Ma la Fortezza Europa rafforza i bastioni a sud

I fantasmi dell’Europa riemergono puntualmente da una storia non rielaborata con rigore, mediata simbolicamente con immagini di consumata ipocrisia. Un contesto perfetto per alimentare affanni e insicurezze sociali sviandole nella paura spicciola dell’ultima «invasione»: oggi ne è esempio il sospetto verso le «orde» di rumeni che potrebbero riversarsi sull’Italia, giacché sono diventati «cittadini europei» e possono non pretendersi più «immigrati».
Eppure sono già qui nel nostro presente le orde di donne e uomini dalla Romania. Da anni messi al lavoro con buon profitto, molti costretti a rimanere «irregolari», il che offre non di rado vantaggi supplementari a chi li «assume»: come poter contare che tacciano e si pieghino a condizioni non gradite. Il punto celato dietro la «comprensione» di taluno per l’«allarme sociale», dietro l’ipocrisia di scenari allestiti per l’occasione è allora precisamente il fatto che chi non sia più nella casella «immigrato» finirà per costare di più nel lavoro, finirà per non tacere più su condizioni fin qui subite.
Mentre si ricalibrano le regole nel controllo sui movimenti della forza lavoro dall’est all’ovest dell’Europa, si sono rafforzate in parallelo le barriere contro chi cerca di approdarvi da altri lidi: piccole orde di donne e uomini «non» bianchi, o non «cristiani», ad esempio. Il «genocidio» silenzioso attribuibile ai governi dell’occidente capitalistico conta ormai oltre 5.500 morti, migranti dall’Africa e dall’Asia annegati nel Mediterraneo.
La Fortezza Europa funziona a dovere: e non serve un clamoroso provvedimento ufficiale deciso a Bruxelles; più discretamente, si fa per dire, ne sono deputati «guardiani» i paesi della costa, dalla Spagna, all’Italia, alla Grecia, e i loro accordi con i governi compari dell’altra riva, come la Libia.

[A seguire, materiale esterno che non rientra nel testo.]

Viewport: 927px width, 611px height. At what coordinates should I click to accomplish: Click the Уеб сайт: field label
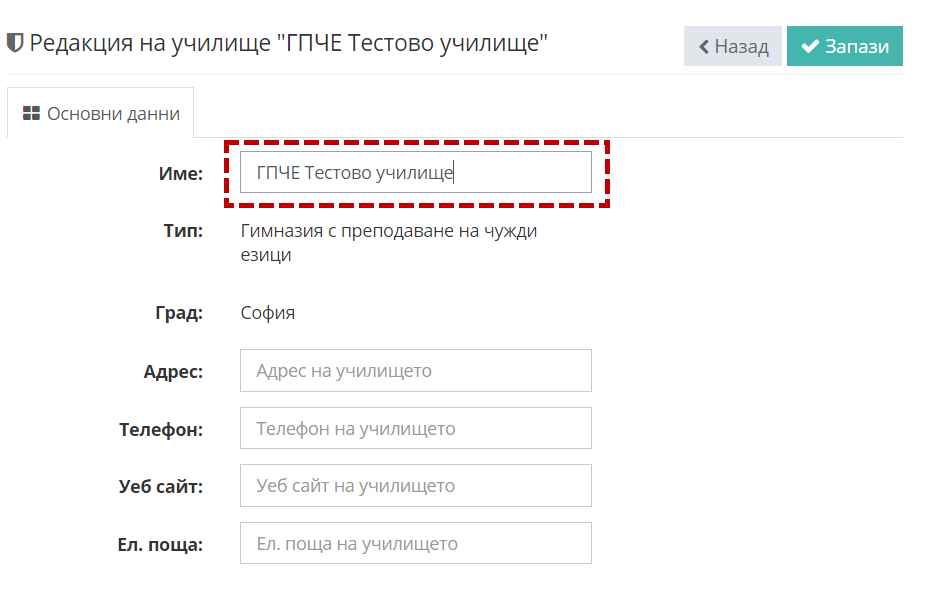161,487
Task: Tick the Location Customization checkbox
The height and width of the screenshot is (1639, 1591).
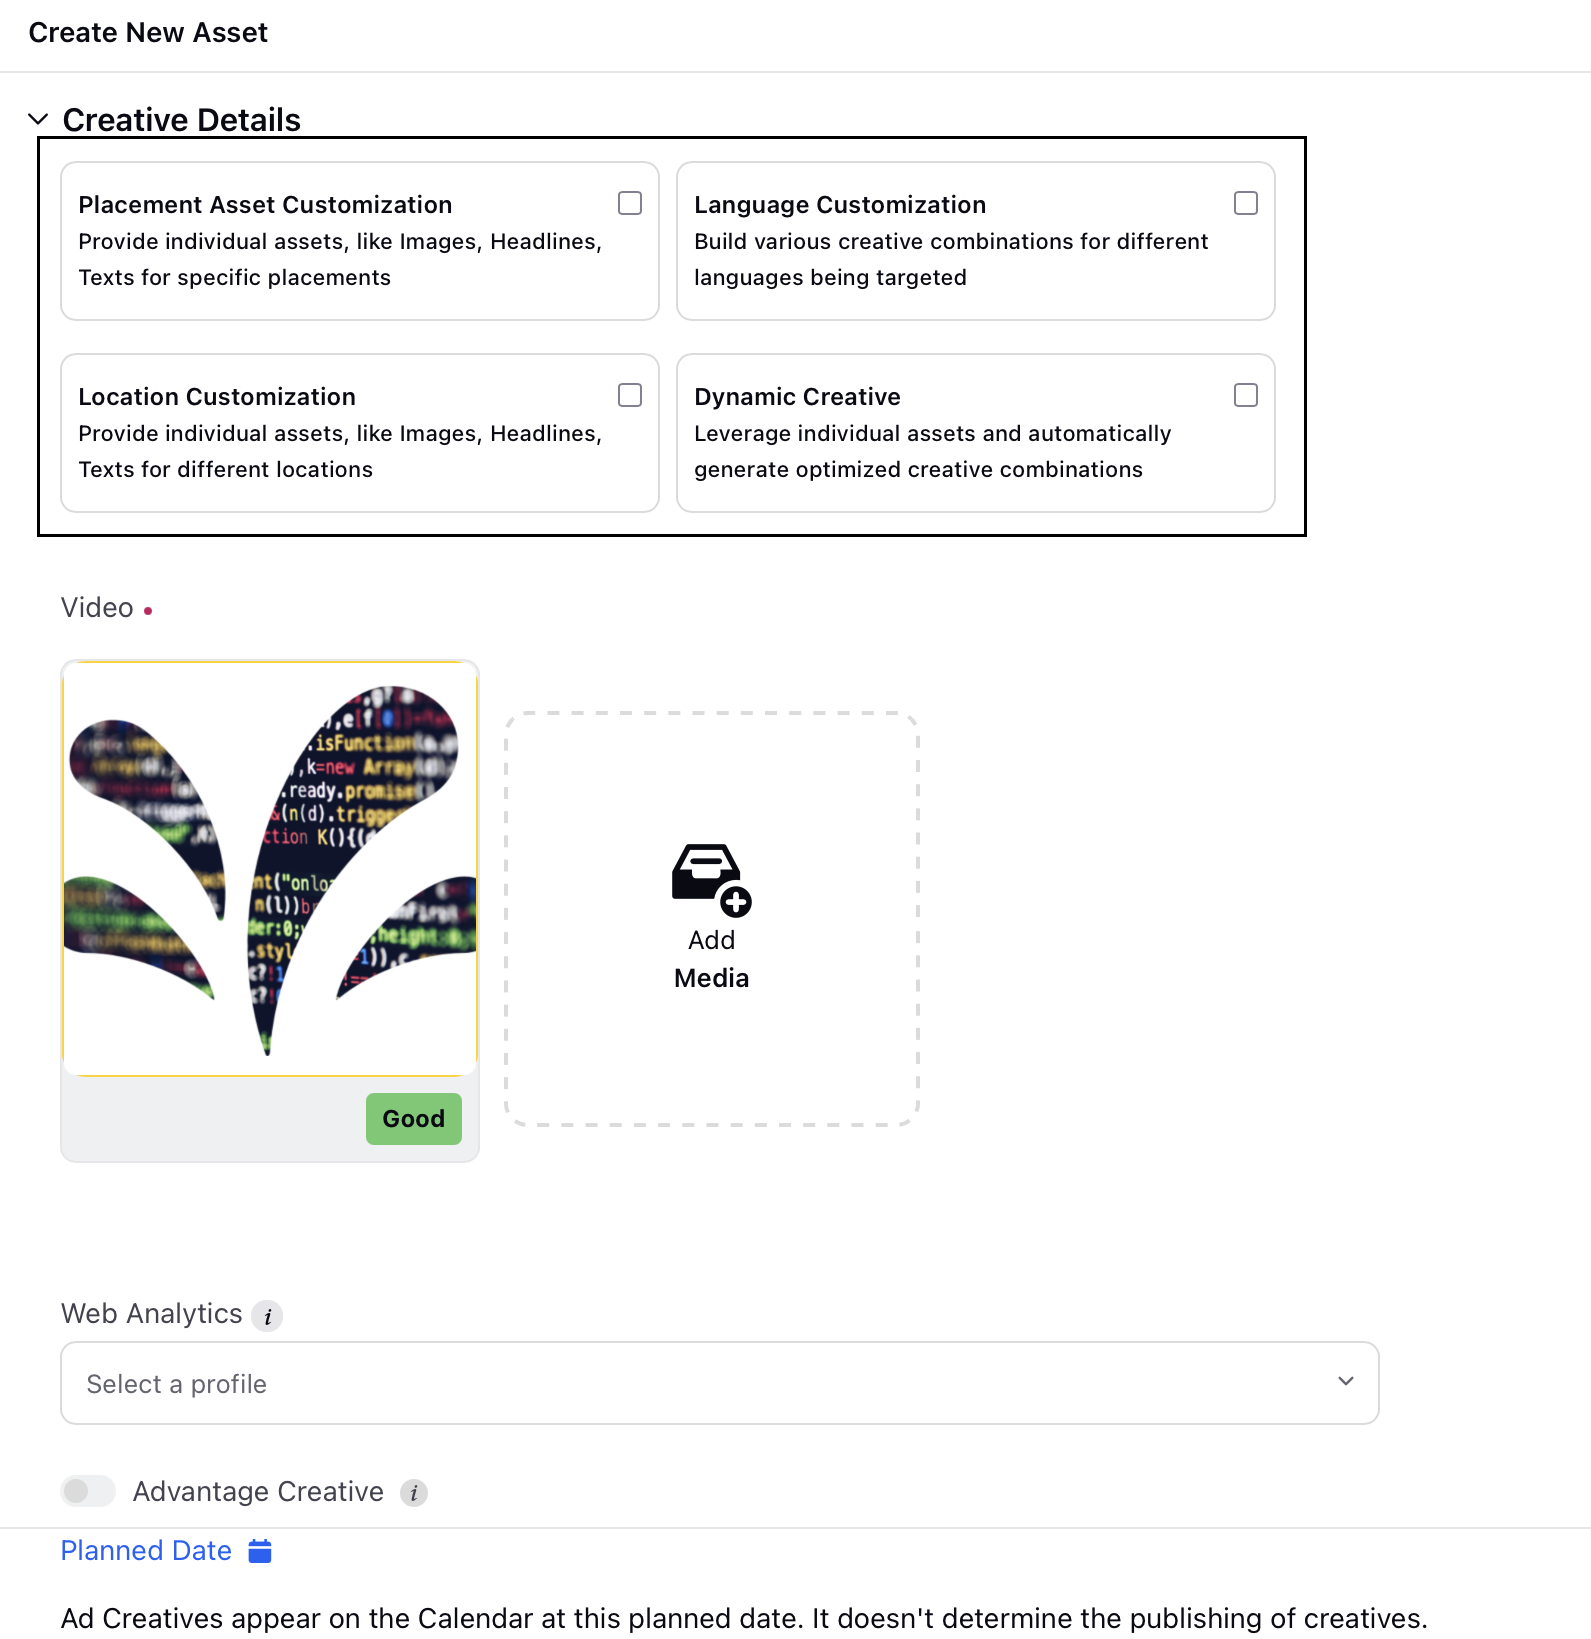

Cita la «creolità mediterranea» di Glissant come unico avvenire possibile, il meticciato come unico possibile tessuto sociale di un’Europa «nata sui bordi del Mediterraneo», Jean-Claude Izzo, l’amato scrittore di noir che dalla sua Marsiglia ha insistitito tenacemente su questa cosmogonia, contro la cultura dominante del nord, che «a partire dall’economia cerca e pretende l’omologazione». Ma questa percezione, confermata dall’errare su tutte le coste del mare ex nostrum (che ben testimonia il prezioso libretto «Aglio, menta e basilico», introdotto da Massimo Carlotto per le edizioni e/o), è abbastanza controversa: davvero si può considerare «questo mare come un insieme» senza tener conto delle fratture che lo lacerano?, si chiede Predrag Matvejevic.
Più scettico e problematico, l’intelletuale bosniaco è però consenziente su un punto: l’Unione europea si compie prescindendo dal Mediterraneo, è un’Europa nata «fuori dalla ‘culla dell’Europa’, come se una persona si potesse formare privata della sua infanzia e della sua adolescenza». E anzi di quel mare ha fatto una frontiera dal Levante al Ponente «per ben separarsi dall’Africa e dall’Asia minore».